Beşiktaş’taki dersaneye gitmediğimi öğrenen arkadaşlarım bana kızmışlardı o zaman. “Böylesine yüksek para veren, Bodrumlarda dinlence yaptıran bir yer reddedilir mi?” diye sorarlardı bana.  Ben de: “Bıldır yediğin hurmalar, gün gelir kıçını tırmalar.” diye yanıtlardım onları. Bazıları ileri giderek arkamdan “akılsız” olduğumu bile söylediler. İşin aslı ortaya çıkınca bana kızıp beni suçlayanlar: “Ne akıllı adammışsın. Buranın batacağını nasıl anladın?” diye sordular bana sık sık. Ben de: “Ben İstanbul’da da dersanecilikte de yeniyim. Piyasanın çok üstünde bu denli yüksek bir parayı bana niye versin bu adamlar? Üstelik öğrencilerden alınan paraları toplayarak bir sınıfın toplam ederini çıkardım kafamda. Öğretmenlerden en az eder benim için uygun görülmüş yeniyim diye. Öğretmenlere verilen para, öğrencilerden alınanın çok üstünde. Üstelik bu kurumun başka giderleri de var.” diye yanıtlardım onları. Onlar da bana: “Gerçekten sana ne kadar ders ederi alacağın söylenince bu hesapları yaptın mı?” diye sorarlardı şaşkınlıkla. Ben de: “Evet, dersane müdürü bana alacağım parayı söyleyince yerimden kalkmadan bu hesabı yaptım.” derdim.

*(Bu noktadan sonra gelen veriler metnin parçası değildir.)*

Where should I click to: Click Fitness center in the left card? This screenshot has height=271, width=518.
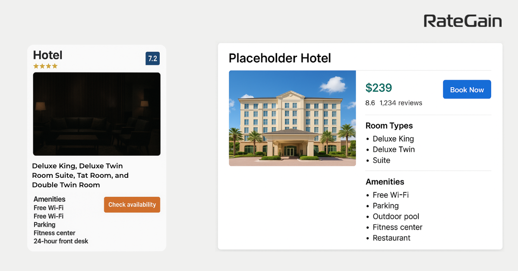54,233

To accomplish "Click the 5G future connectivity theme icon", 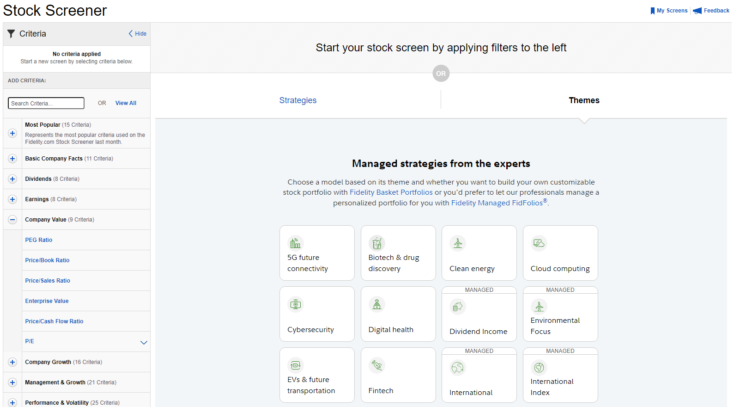I will pyautogui.click(x=295, y=243).
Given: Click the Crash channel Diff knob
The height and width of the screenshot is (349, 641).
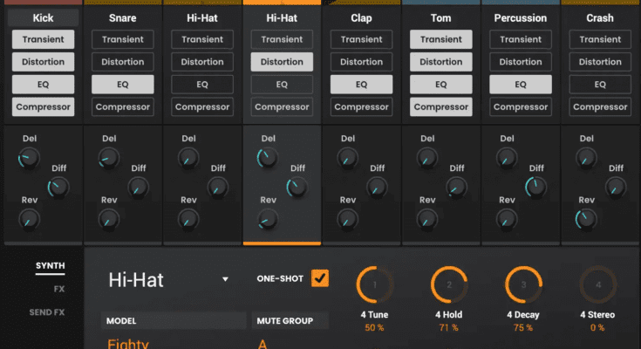Looking at the screenshot, I should [616, 187].
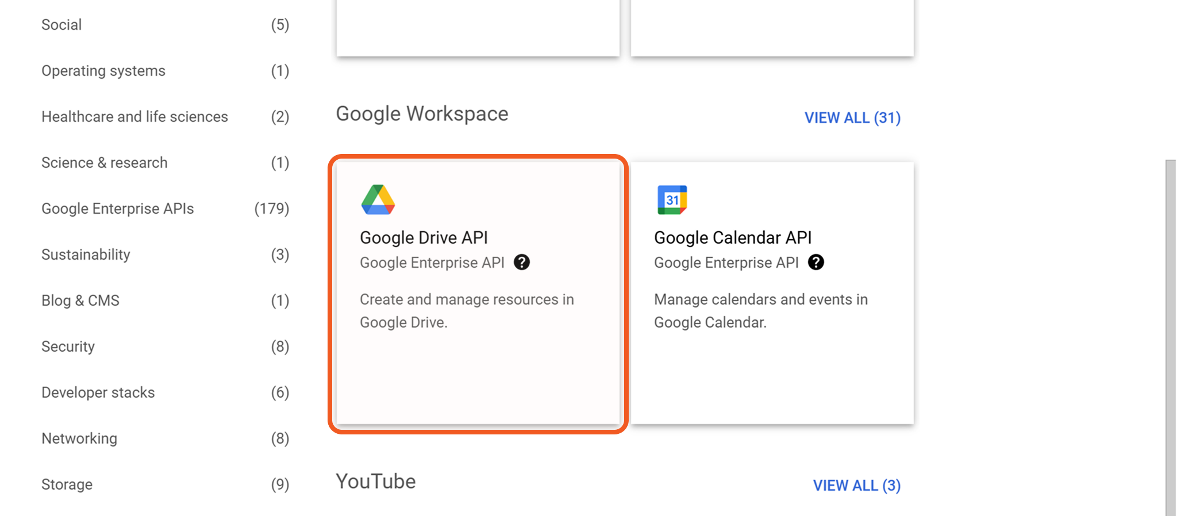The height and width of the screenshot is (516, 1177).
Task: Filter by Operating systems category
Action: point(103,71)
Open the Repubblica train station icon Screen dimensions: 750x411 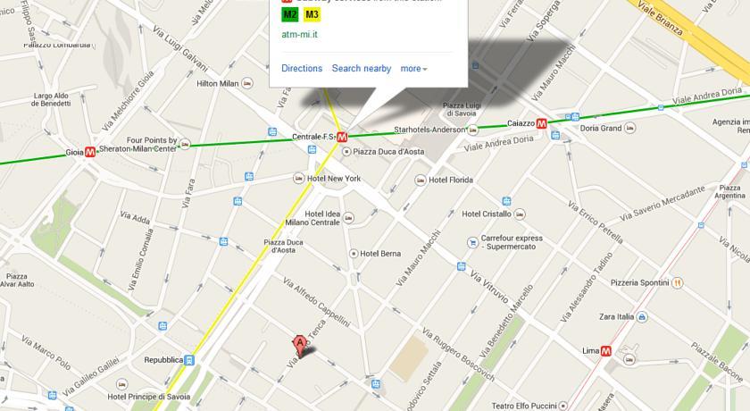click(189, 360)
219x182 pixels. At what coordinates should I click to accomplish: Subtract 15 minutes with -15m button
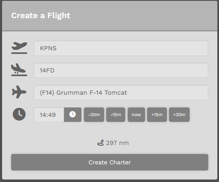[116, 114]
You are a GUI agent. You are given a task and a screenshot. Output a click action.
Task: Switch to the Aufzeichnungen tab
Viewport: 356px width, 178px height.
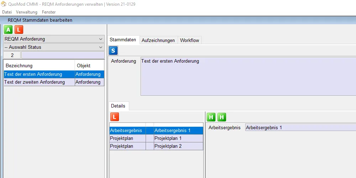(158, 40)
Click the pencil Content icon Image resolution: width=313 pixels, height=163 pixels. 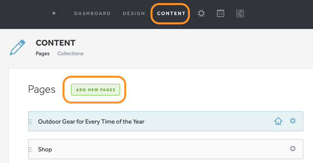(18, 48)

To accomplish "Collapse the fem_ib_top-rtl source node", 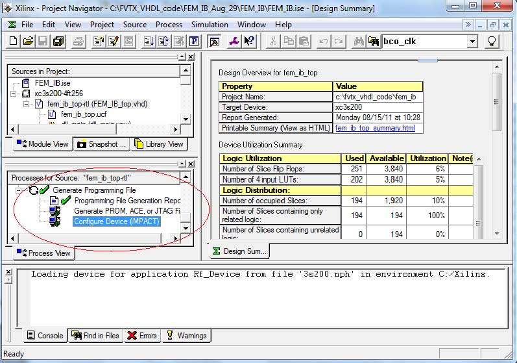I will [27, 104].
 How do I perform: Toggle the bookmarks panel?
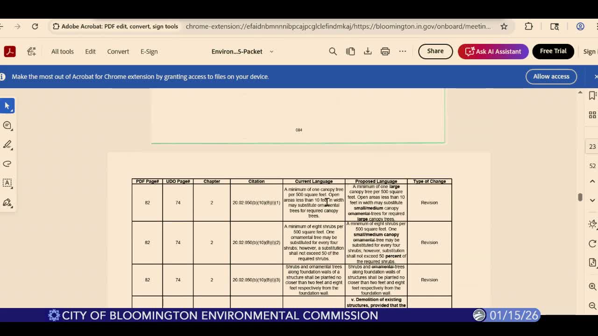592,95
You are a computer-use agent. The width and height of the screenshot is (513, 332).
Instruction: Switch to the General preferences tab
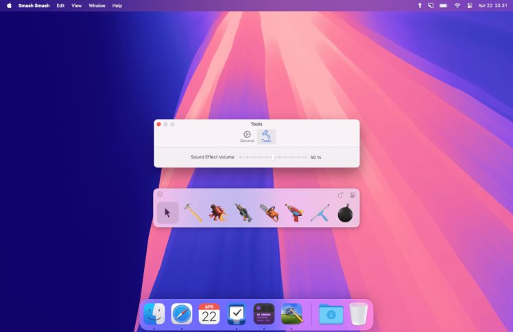click(247, 137)
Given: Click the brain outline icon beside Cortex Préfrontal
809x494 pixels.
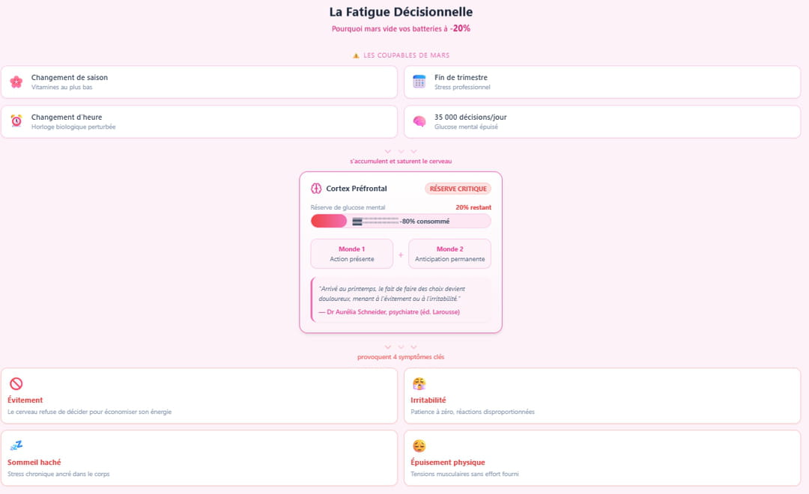Looking at the screenshot, I should click(x=316, y=189).
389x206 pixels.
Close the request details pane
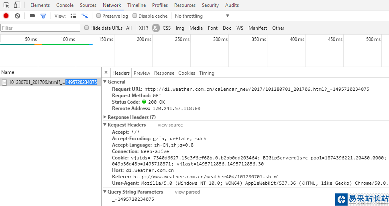[x=106, y=73]
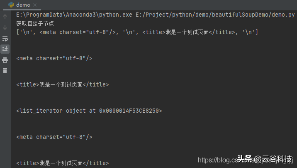Close the demo run tab

[x=35, y=5]
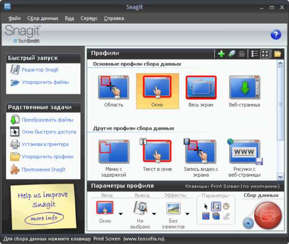
Task: Click the blue help question mark icon
Action: 276,34
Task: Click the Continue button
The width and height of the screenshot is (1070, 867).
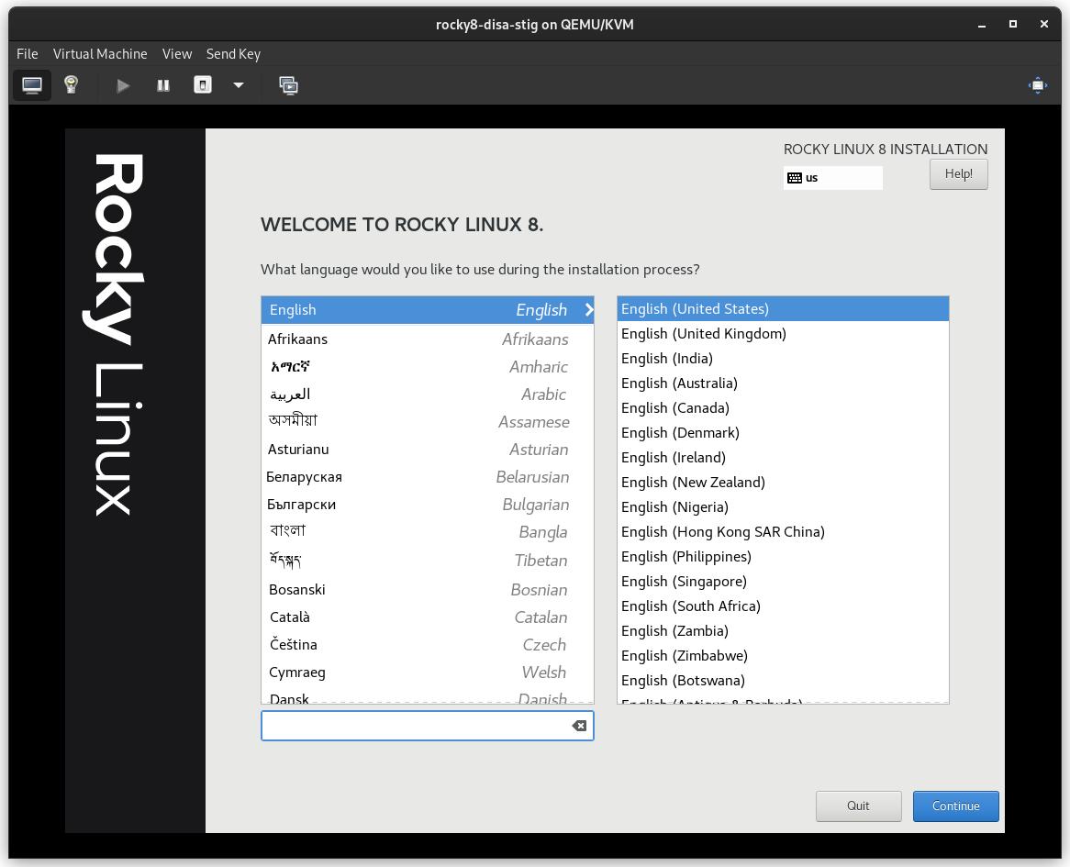Action: pyautogui.click(x=955, y=806)
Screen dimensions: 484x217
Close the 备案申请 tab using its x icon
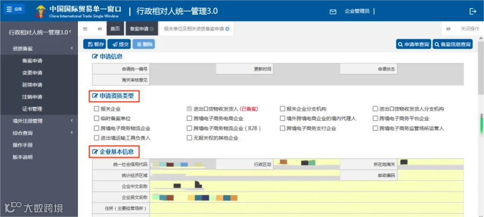152,29
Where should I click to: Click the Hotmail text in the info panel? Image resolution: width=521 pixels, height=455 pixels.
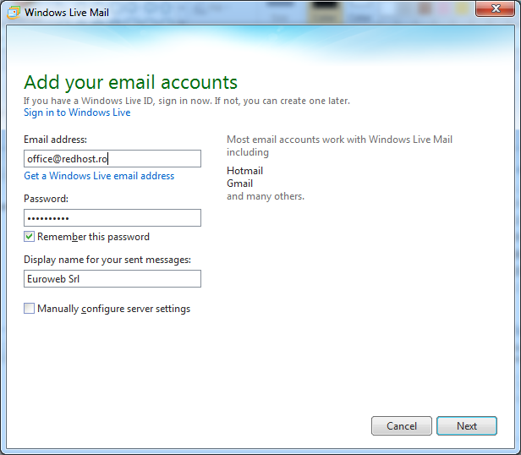click(244, 171)

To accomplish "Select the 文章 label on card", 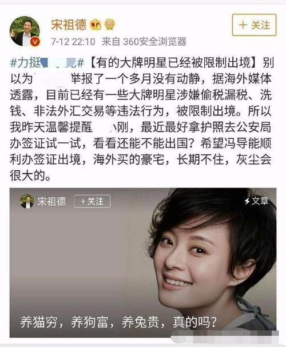I will click(260, 201).
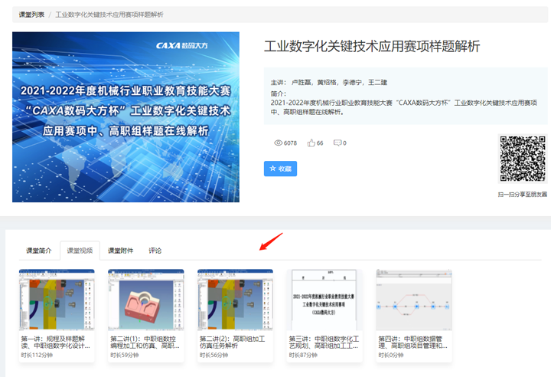Viewport: 551px width, 377px height.
Task: Open the 课堂列表 breadcrumb link
Action: coord(31,15)
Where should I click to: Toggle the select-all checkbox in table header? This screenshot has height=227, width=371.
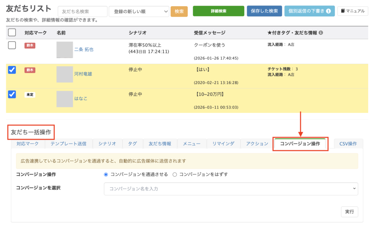point(12,33)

Şimdilerde gündem, bir banka dolandırıcılığı… Aklı başında sandığımız ve toplumun önünde olan kimileri, yüksek kazanç elde etmek için tuzağa düştüler keklik gibi. Neredeyse her gün basın yayın organlarında ağlaşmaktalar. Ağlamakla yârin ele girmeyeceğini bilmiyorlar nedense. Belki yaşadıkları deneyimlerle bunu öğrenirler.

Atalarımız: “Hesapsız kasap ya bıçak kırar ya masat.” sözünü boşuna mı söylediler? Anlayana…

                                                                  Adil Hacıömeroğlu

                                                                  3 Aralık  2023

2 yorum:

  1. Esasında bu bir işletmeler sorunu değil, sistem sorunu. Sizin gibi kavramsal ve geniş düşünen birisinin böyle bir tuzağa düşmemesi normal. "Daha ucuz, burs da veriyor hem, kendi sınavlarındaki sorular ÖSS-ÖYS'de doğrudan çıkıyor" diyerek onlarca aile ideolojik olarak yakın olmasa bile çocuklarını Fetöşün dershanelerine göndermedi mi? Bu da işin veli ve öğrenci tarafı...

    YanıtlaSil
  2. 11 yıllık kamu öğretmenliği ile özel dershane öğretmenliğini artı ve eksileriyle kıyaslayan yazınızı okumak isterdim.gözlemleriniz,deneyimleriniz ve dönemin sosyal siyasi iklimi ile birleşen bir yazı güzel olmaz mı sayın Adil hocam.